### WHAT IS BEING ASKED
Retype, without changes, every line from the line that contains "Uncheck the collection exclude checkbox" through the final line of the records. Exclude pictures.

### INPUT RECORDS
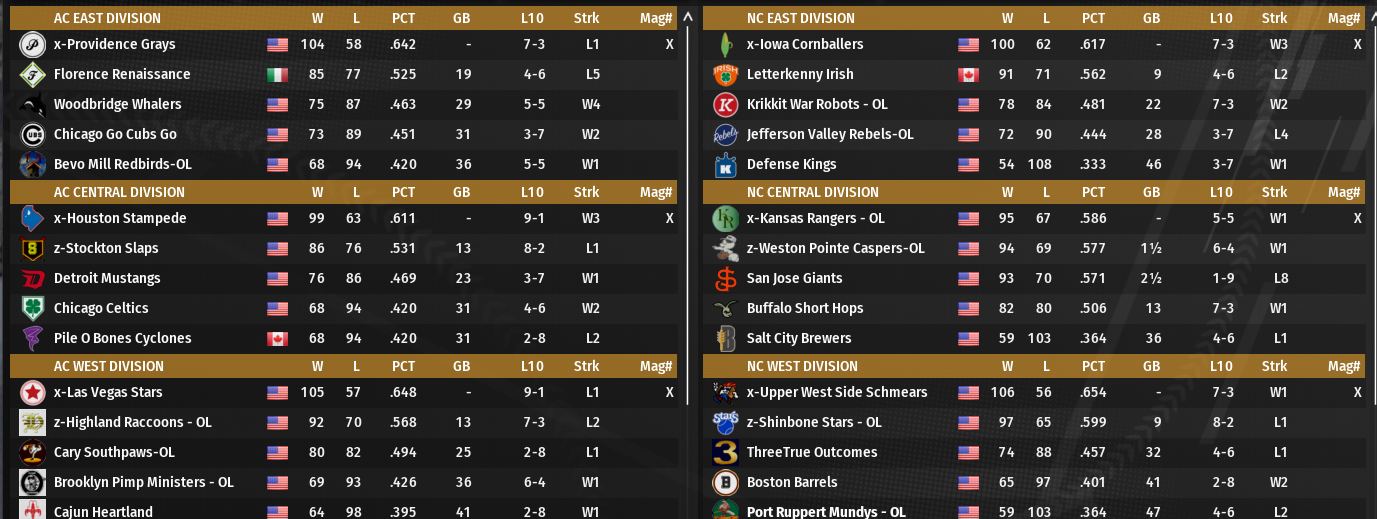Click the Letterkenny Irish team logo
Viewport: 1377px width, 519px height.
725,75

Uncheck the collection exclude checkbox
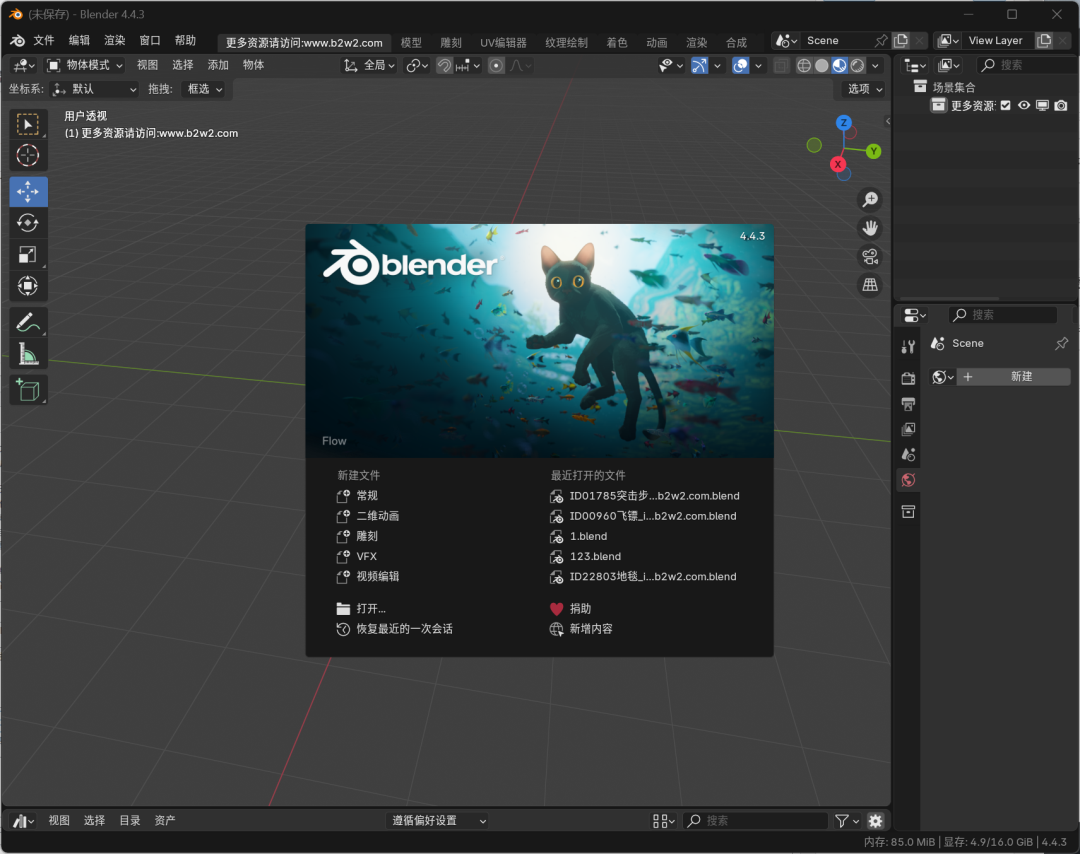coord(1006,105)
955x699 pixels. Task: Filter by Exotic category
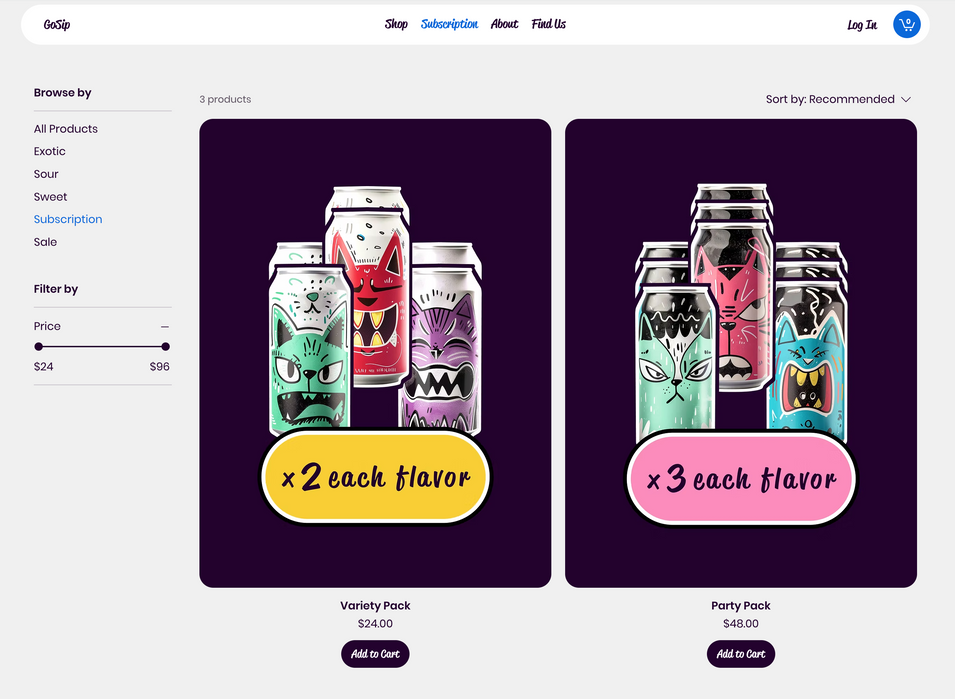click(x=49, y=152)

### PROBLEM SOLUTION
Uncheck the collection exclude checkbox
coord(1006,105)
955x699 pixels. Task: Filter by Exotic category
click(x=49, y=152)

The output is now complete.